=== Exercise requirements ===
#1 According to the big world hypothesis paper, how much larger than the agent is the world for many learning problems?
#2 Copy out the big world hypothesis paper from "The opposing view" up to and including "decision-making in perpetuity.", swapping "over-parameterized" for "overparameterized".

=== Passage given ===

The Big World Hypothesis and its Ramifications for Artificial Intelligence

Khurram Javed
kjaved@ualberta.ca

Richard S. Sutton
rsutton@ualberta.ca

Alberta Machine Intelligence Institute (Amii)
Department of Computing Science, University of Alberta
Edmonton, Canada

Abstract

The big world hypothesis says that for many learning problems, the world is multiple orders of magnitude larger than the agent. The agent neither fully perceives the state of the world nor can it learn the correct value or optimal action for each state. It has to rely on approximate solutions to achieve its goals. In this paper, we make a case for embracing the big world hypothesis. We argue that even as computational resources grow, the big world hypothesis remains relevant. We conclude by discussing the implications of accepting the big world hypothesis on the design and evaluation of algorithms.

1 The Big World Hypothesis

The big world hypothesis says that in many decision-making problems the agent is orders of magnitude smaller than the environment. It can neither fully perceive the state of the world nor can it represent the value or optimal action for every state. Instead, it must learn to make sound decisions using its limited understanding of the environment. The key research challenge for achieving goals in big worlds is to come up with solution methods that efficiently utilize the limited resources of the agent.

The opposing view to the big world hypothesis is that real-world decision-making problems have a simple solution. The agent is not only capable of representing the simple solution but also has additional capacity that can be used to search for the solution more efficiently—they are over-parameterized. The key research challenge for achieving goals with over-parameterized agents is to find the solution that enables optimal decision-making in perpetuity.

There are many problems that satisfy the big world hypothesis and many that do not. The problem of finding roots of a second degree polynomial admits a simple solution that always work. Representing the value function of the game of Go for all states does not have a simple solution. The big world hypothesis is more a statement about the class of problems we should care about than a fact about all decision-making problems. It can be made true or false by exercising control over the design of the environment and the agent (e.g., when developing benchmarks).

Developing algorithms for big worlds poses unique challenges. The best algorithms for big worlds might prefer fast approximate solutions over slow exact ones. They might learn incorrect simplistic models that are sufficient for achieving agent’s goals over causally correct complex models (e.g., Newtonian physics as opposed to quantum mechanics). They might forgo knowledge that is not frequently used by the agent to make room for knowledge used more often. Such trade-offs do not exist for over-parameterized agents.

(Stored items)
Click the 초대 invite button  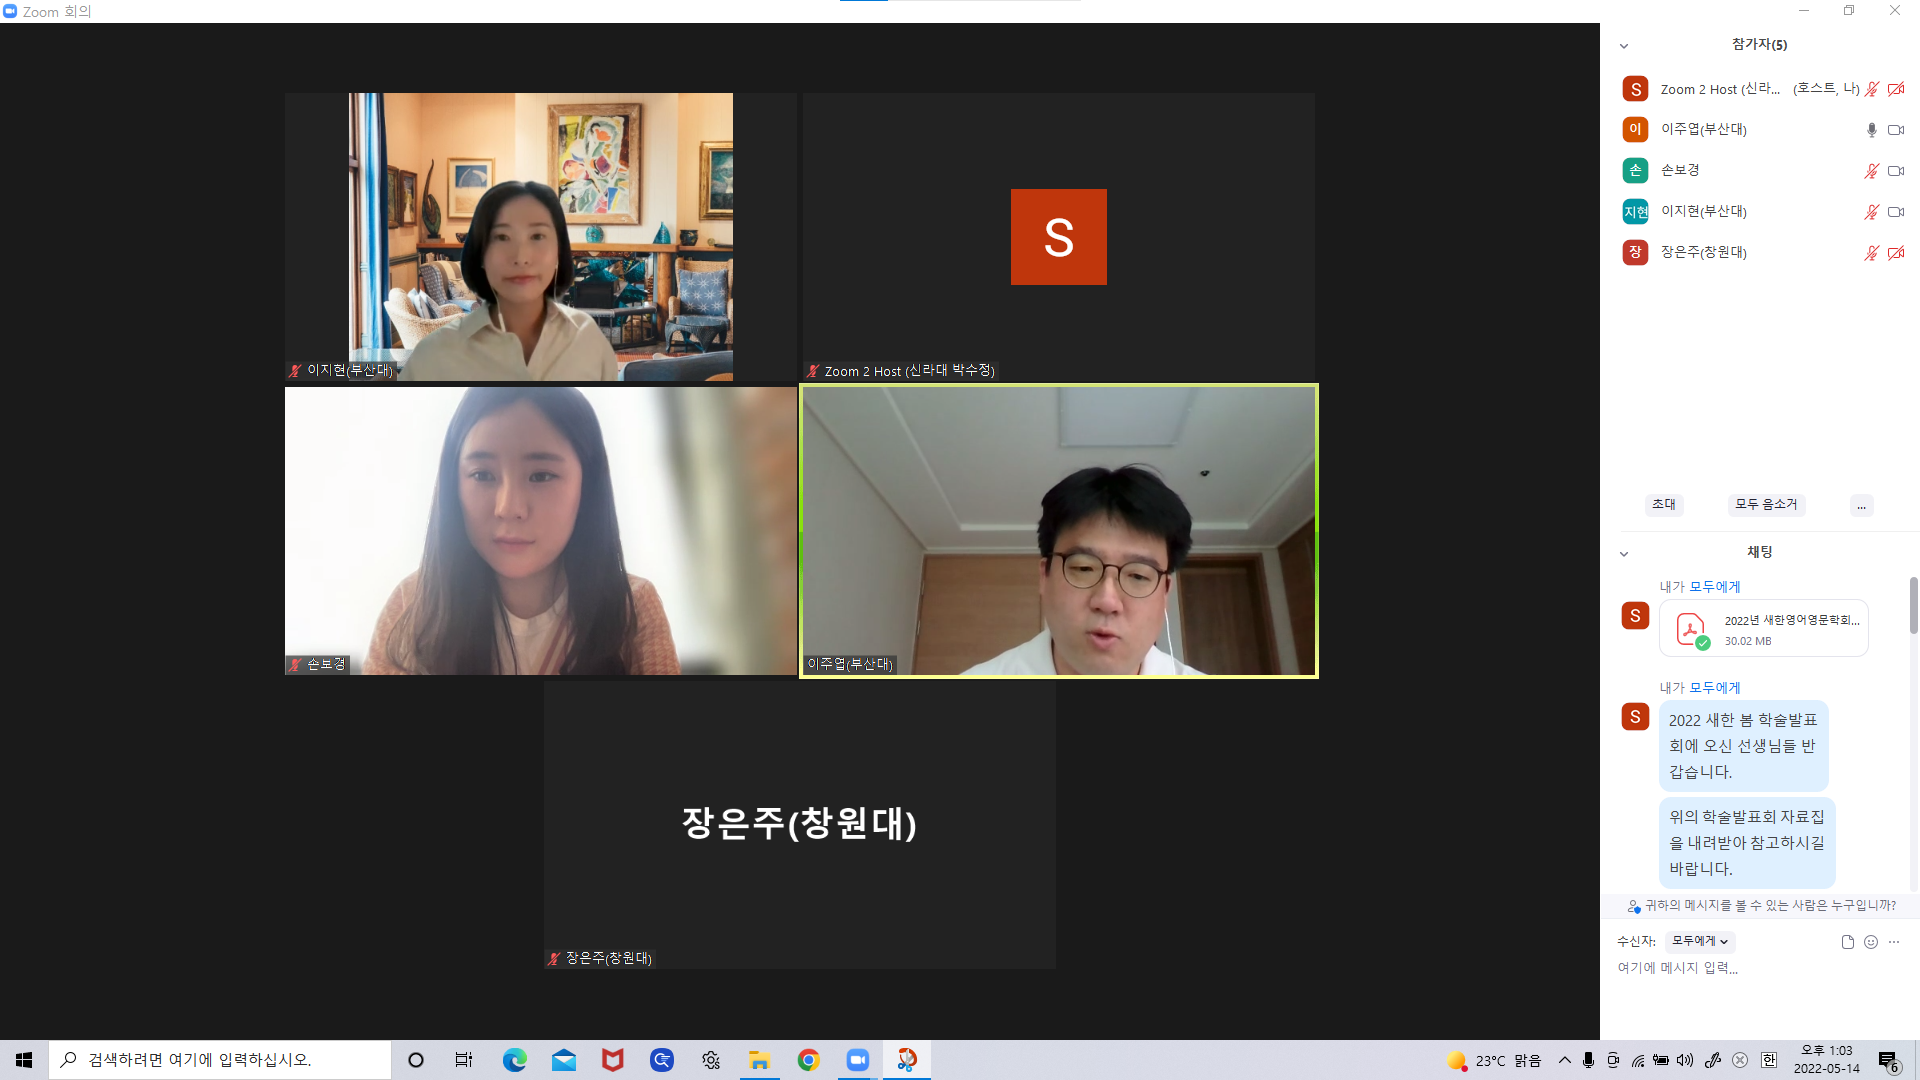click(x=1664, y=505)

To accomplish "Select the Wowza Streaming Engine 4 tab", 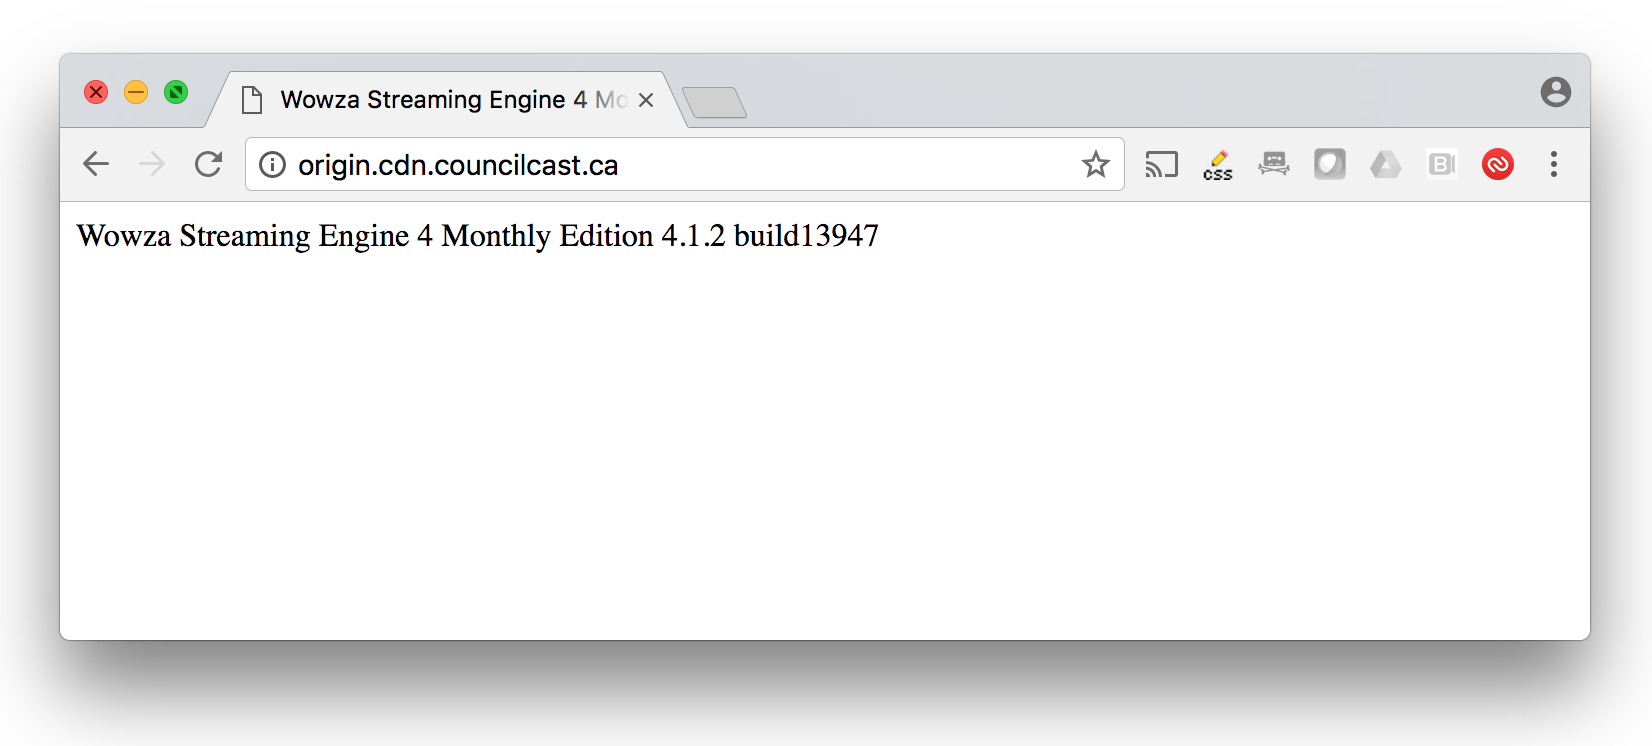I will (430, 100).
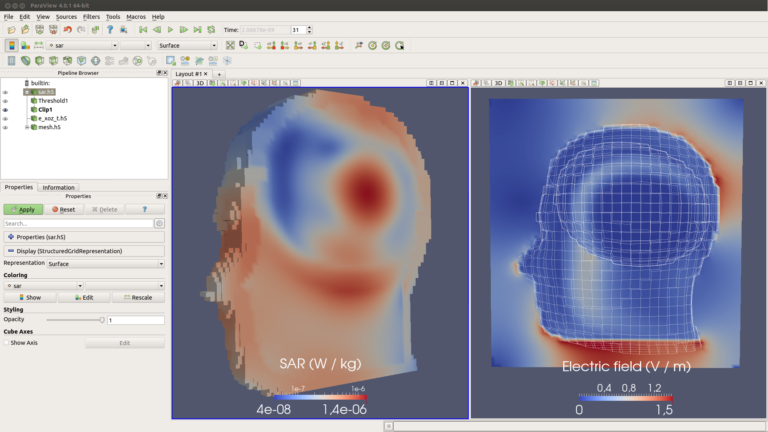Image resolution: width=768 pixels, height=432 pixels.
Task: Click the Play animation button
Action: [x=170, y=30]
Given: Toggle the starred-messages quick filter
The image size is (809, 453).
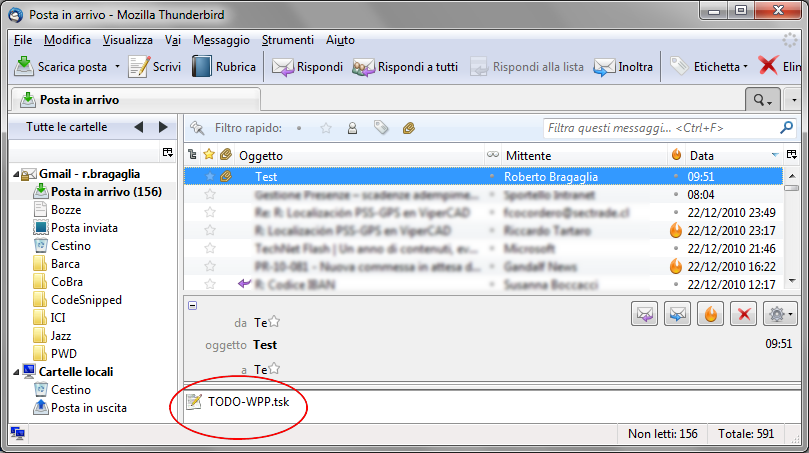Looking at the screenshot, I should pyautogui.click(x=326, y=128).
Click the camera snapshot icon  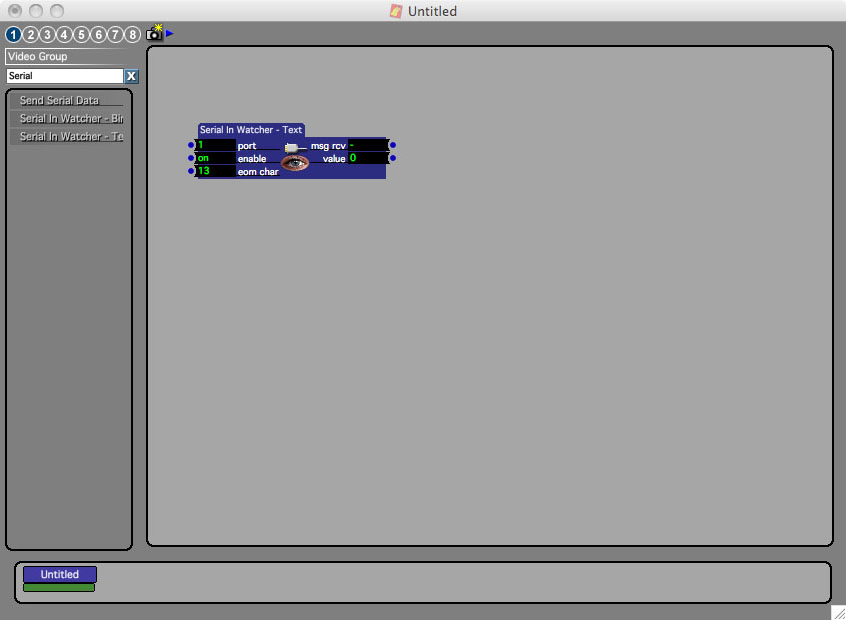click(154, 34)
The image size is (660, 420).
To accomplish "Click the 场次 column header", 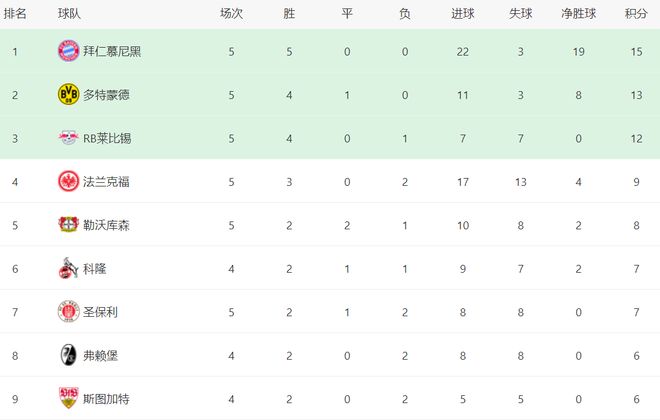I will click(x=231, y=13).
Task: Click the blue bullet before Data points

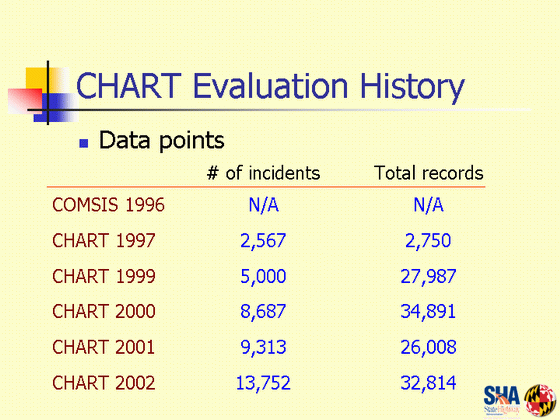Action: pos(84,143)
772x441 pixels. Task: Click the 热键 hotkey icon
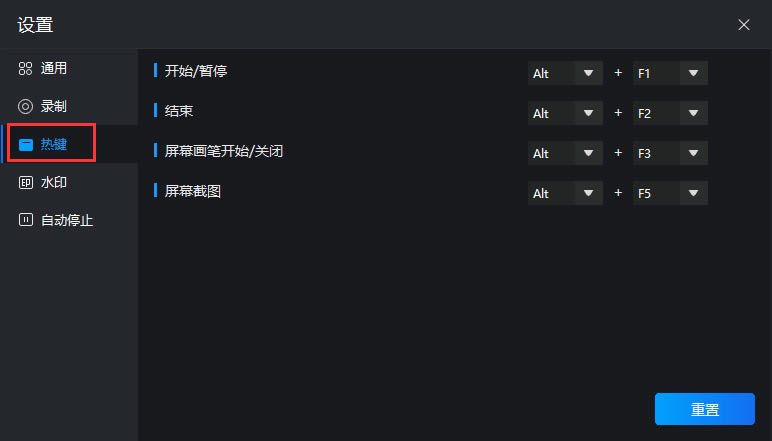tap(26, 145)
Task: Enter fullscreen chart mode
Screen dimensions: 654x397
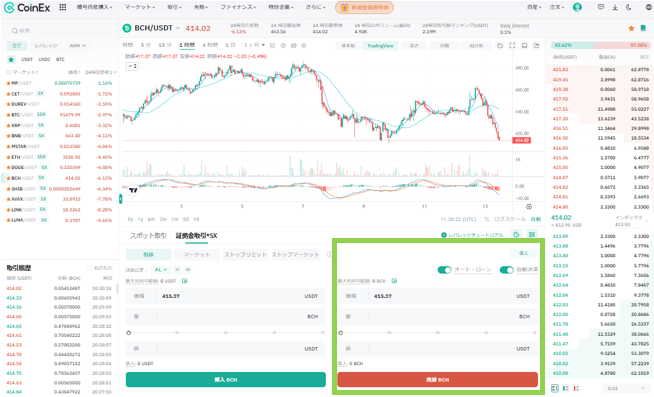Action: coord(512,45)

=== Task answers ===
#1 Multiple orders of magnitude larger.

#2
The opposing view to the big world hypothesis is that real-world decision-making problems have a simple solution. The agent is not only capable of representing the simple solution but also has additional capacity that can be used to search for the solution more efficiently—they are overparameterized. The key research challenge for achieving goals with overparameterized agents is to find the solution that enables optimal decision-making in perpetuity.